= Roy Little Chief =

Chief of the Siksika Nation (1938–2020)

Roy Little Chief (August 26, 1938 – June 11, 2020) was a Canadian Siksika elder and former Chief of the Siksika Nation from 1981 to 1983. He was a longtime activist for the rights of First Nations and indigenous people in Canada.

==Biography==
Roy Little Chief was born in the Blackfoot Hospital on the Siksika Nation of southern Alberta on August 26, 1938. His maternal grandfather, Eagle Rib, another former Siksika Nation Chief, had signed Treaty 7 in 1877. Little Chief attended residential schools at Crowfoot-Blackfoot and Erminskin-Hobbema, as well as St. Thomas College in North Battleford, Saskatchewan.

He began working with the Indian Association of Alberta in the late 1960s. Roy Little Chief publicly opposed the 1969 White Paper, proposed by Canadian Prime Minister Pierre Trudeau, which proposed, among other things, eliminating of separate legal status for First Nations in Canada. The White Paper was withdrawn in 1970 due to widespread opposition from First Nations leaders and activists, including Little Chief. During the 1970s, Little Chief traveled to Ottawa to lobby against the abolition of the Siksika Nation's police department. However, he lost this fight and control of Siksika Nation's policing was transferred to the Royal Canadian Mounted Police (RCMP).

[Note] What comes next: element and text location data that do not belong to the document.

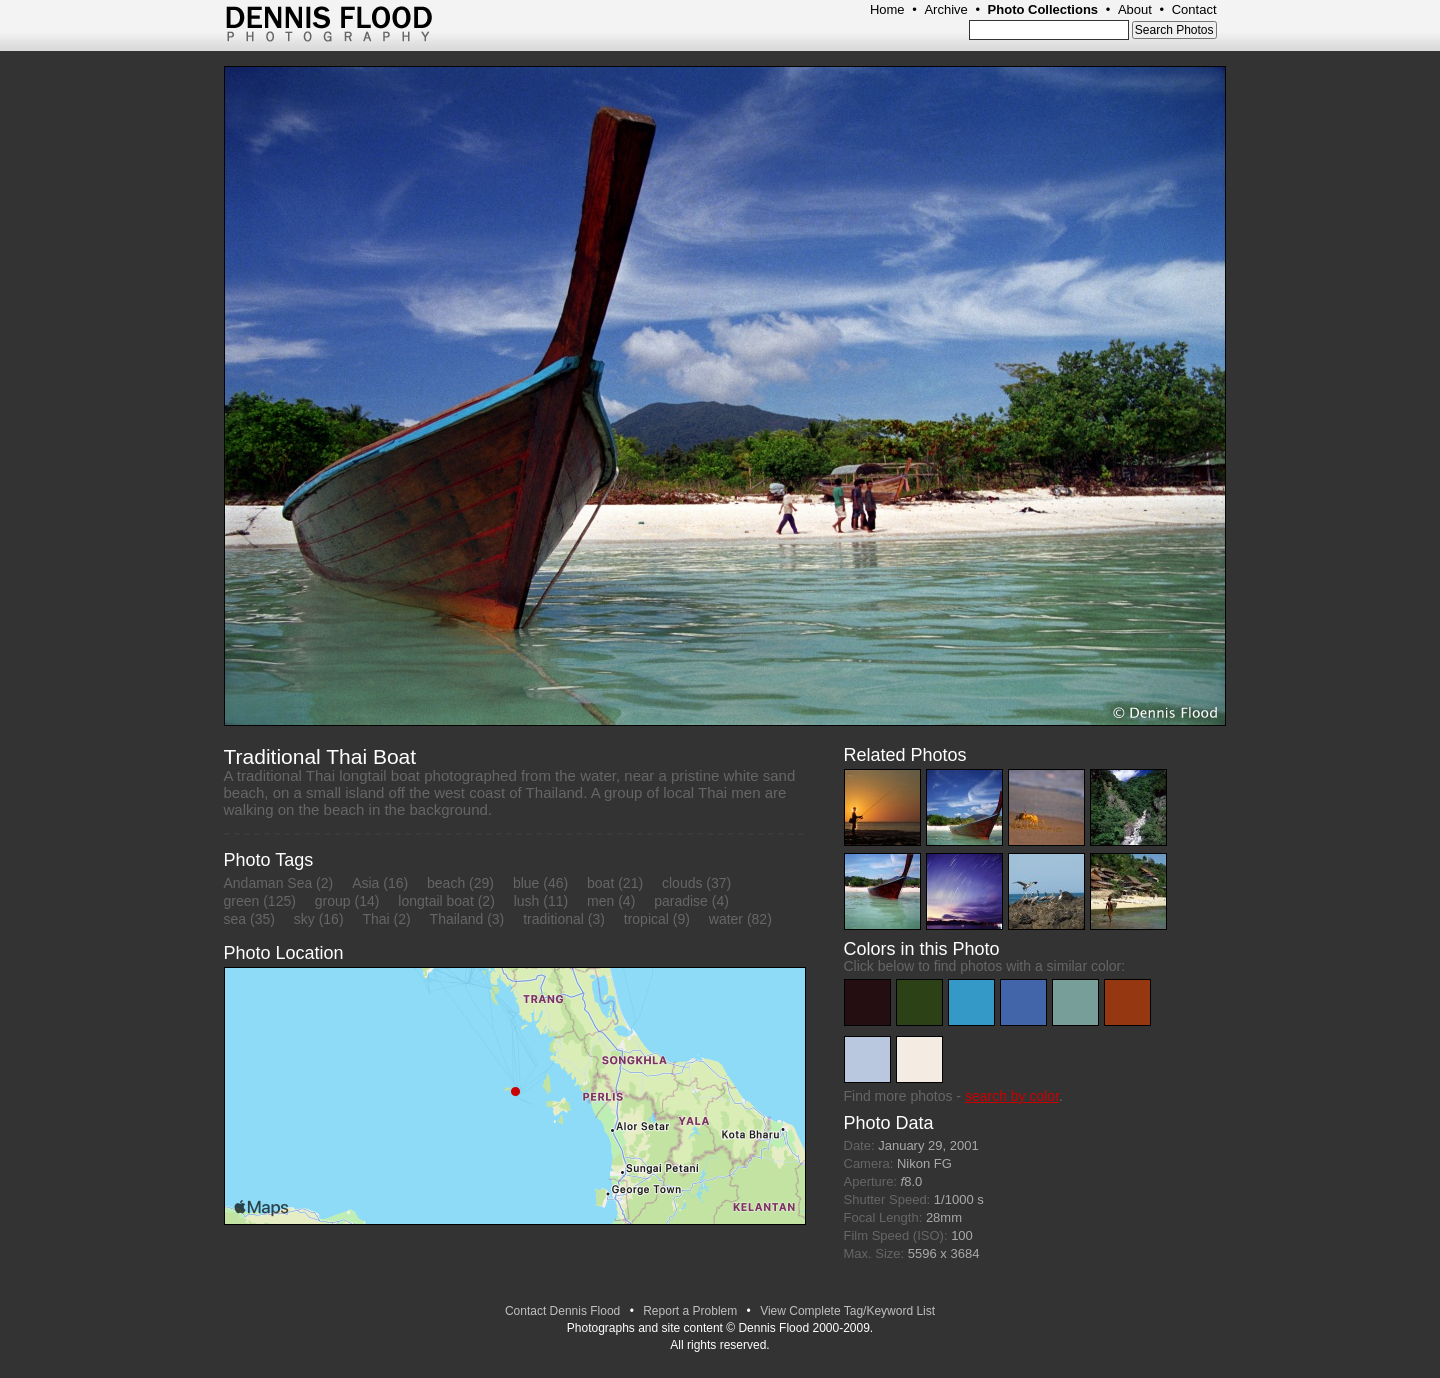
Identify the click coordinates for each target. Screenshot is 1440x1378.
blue (526, 883)
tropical (646, 919)
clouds (682, 883)
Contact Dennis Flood (562, 1311)
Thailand (457, 919)
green (242, 901)
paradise (681, 901)
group (333, 901)
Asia (365, 883)
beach (446, 883)
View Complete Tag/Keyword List (847, 1311)
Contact (1194, 9)
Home (887, 9)
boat (600, 883)
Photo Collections (1043, 9)
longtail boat (436, 901)
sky (304, 919)
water (726, 919)
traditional (553, 919)
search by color (1012, 1096)
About (1135, 9)
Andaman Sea (268, 883)
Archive (945, 9)
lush (527, 901)
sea (235, 919)
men (600, 901)
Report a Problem (690, 1311)
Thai (375, 919)
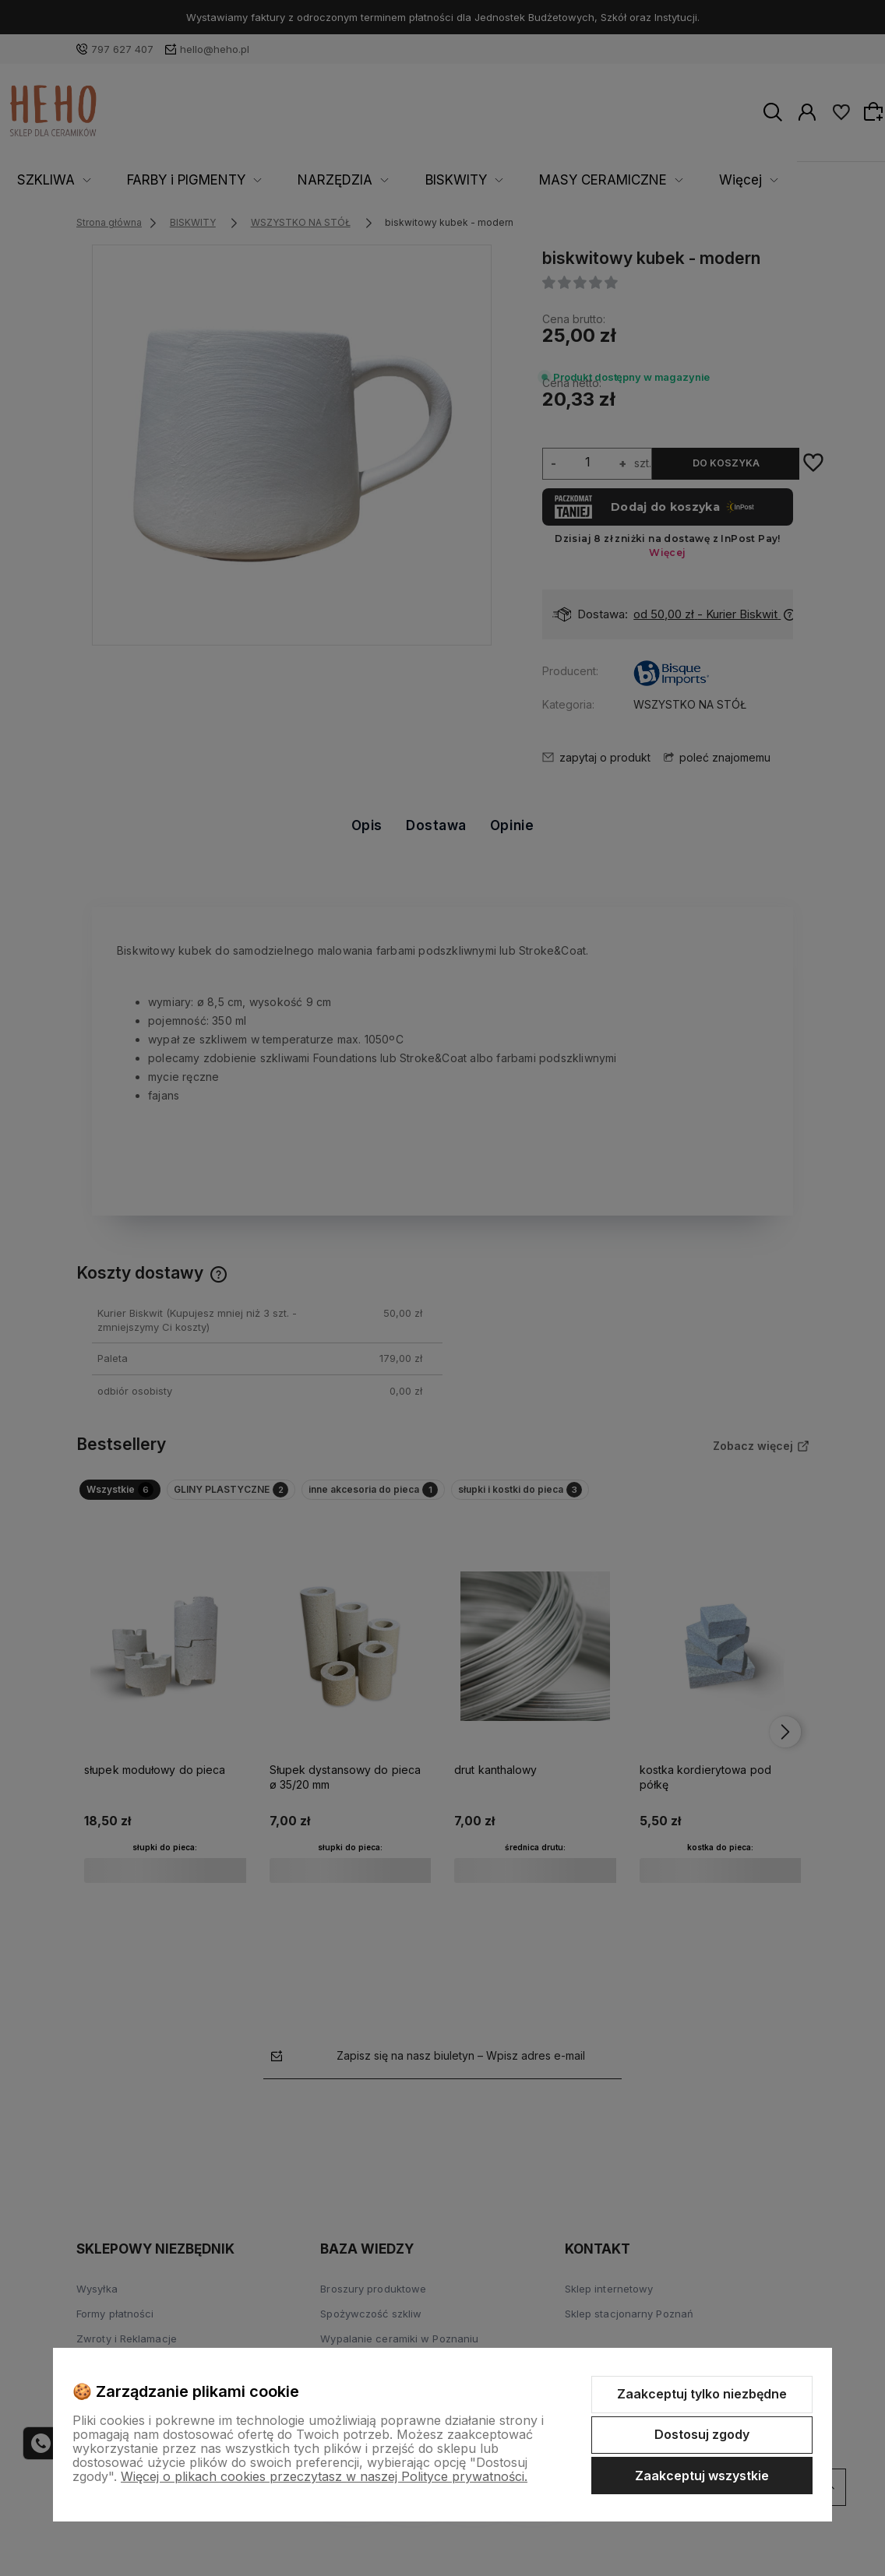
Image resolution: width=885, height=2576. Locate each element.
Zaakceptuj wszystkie (702, 2475)
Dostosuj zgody (701, 2434)
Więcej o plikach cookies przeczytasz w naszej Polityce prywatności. (324, 2476)
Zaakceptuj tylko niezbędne (702, 2394)
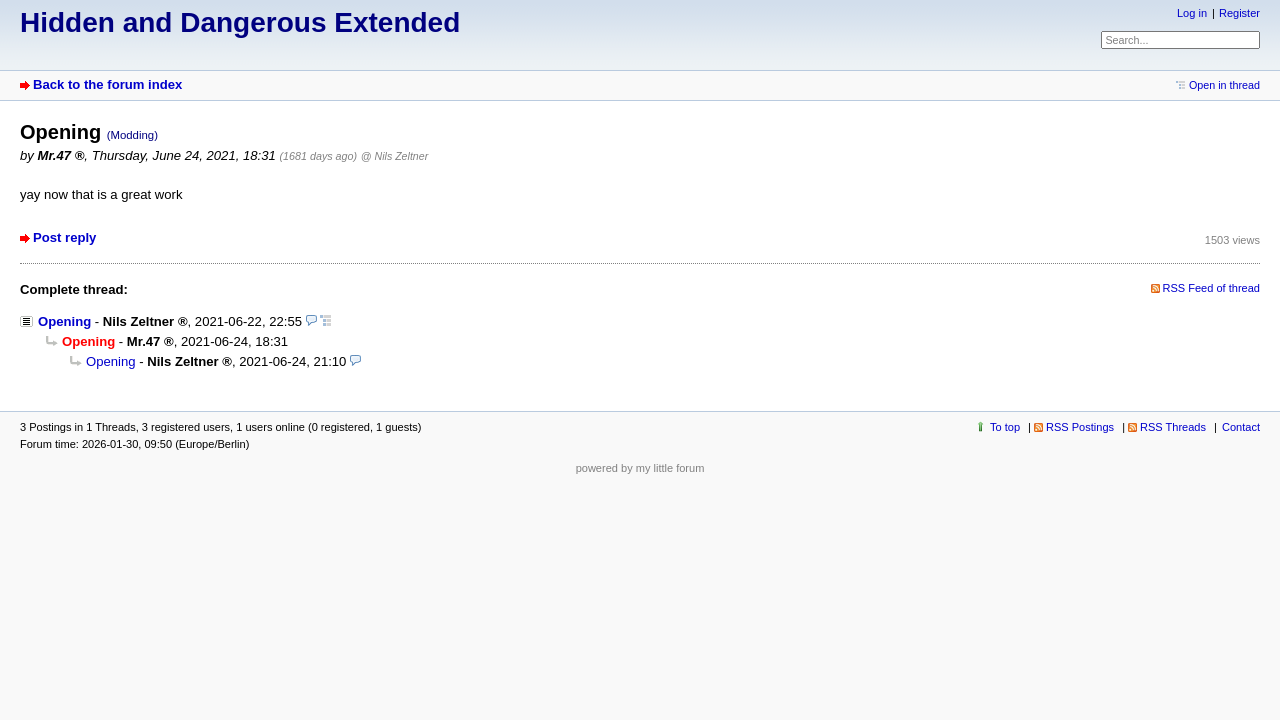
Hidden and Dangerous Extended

Little Chief served on several boards and committees during his career, including the first Calgary Aboriginal Urban Affairs Committee, the National Anti Poverty Organization, and the Calgary Urban Treaty Alliance, which he also co-founded. Notably, he was a member of the National Residential School Survivors Society, which successfully lobbied for reparations for the survivors of the Canadian Indian residential school system and the creation of the Truth and Reconciliation Commission of Canada.

Little Chief was also involved in Siksika Nation politics. He was first elected to the Siksika Nation Council in a special by-election. He was then elected Chief of the Siksika Nation from 1981 to 1983. He later served as the chair of the Siksika police commission.

Additionally, Little Chief was a founding member of the Blackfoot A1 Drum Group, which performed at powwows and other cultural events throughout Canada and the United States.

In 2002, Roy Little Chief was awarded the Queen Elizabeth II Golden Jubilee Medal for his activism on behalf of Canadian First Nations.

Roy Little Chief died at Peter Lougheed Centre hospital in Calgary, Alberta, on June 11, 2020, at the age of 81, following months of declining health. He was survived by his wife, Linda Little Chief (Cheechoo), their six children, several grandchildren, and one great-grandchild. His memorial service was held at the Gordon Yellow Fly Memorial Arbour on the Siksika Nation.